La sopravvivenza media, senza progressi, di tutti i pazienti è stata di 11,4 mesi. La maggior parte dei pazienti (89%) ha riscontrato la riduzione della misura dei linfonodi. L’evento avverso più comune di grado 3 è stato la diarrea (10%). I valori della transaminasi di grado 3 (misura della funzione del fegato) sono stati riportati tramite test effettuati nel laboratorio centrale di analisi sul 13% dei pazienti; una neutropenia di grado 3 ha avuto luogo nel 26% dei pazienti. Il 16% non ha effettuato cure continue a causa di eventi avversi. Lo studio è in corso.

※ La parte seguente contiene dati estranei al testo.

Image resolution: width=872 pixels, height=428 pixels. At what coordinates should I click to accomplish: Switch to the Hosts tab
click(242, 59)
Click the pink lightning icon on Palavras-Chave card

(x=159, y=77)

Linfoma non-Hodgkin a bassa malignità
Il linfoma non-Hodgkin a bassa malignità (Indolent non-Hodgkin’s Lymphoma, iNHL) si riferisce a un gruppo di linfomi a lenta crescita che possono condurre a complicazioni potenzialmente letali quali infezioni serie e anemia e includono il linfoma follicolare, il linfoma linfocitico minore, il linfoma linfoplasmatico/macroglobulinemia di Waldenström e il linfoma di zona marginale. I pazienti evidenziano tipicamente un allargamento dei linfonodi e di altri organi, come la milza e anche il fegato può essere coinvolto. I pazienti possono sviluppare sintomi come la febbre, sudorazione notturna, perdita di peso e spossatezza. Alla maggior parte dei pazienti affetti da iNHL la malattia viene diagnostica quando è già a uno stadio avanzato, condizione non abitualmente curabile, e la sopravvivenza media dal tempo della diagnosi iniziale per pazienti con la forma più comune di iNHL, il linfoma follicolare, va dagli 8 ai 10 anni. Per contro, la situazione dei pazienti che non rispondono alla terapia con rituximab e alla chemioterapia, come quella inclusa in questo studio, è meno incoraggiante.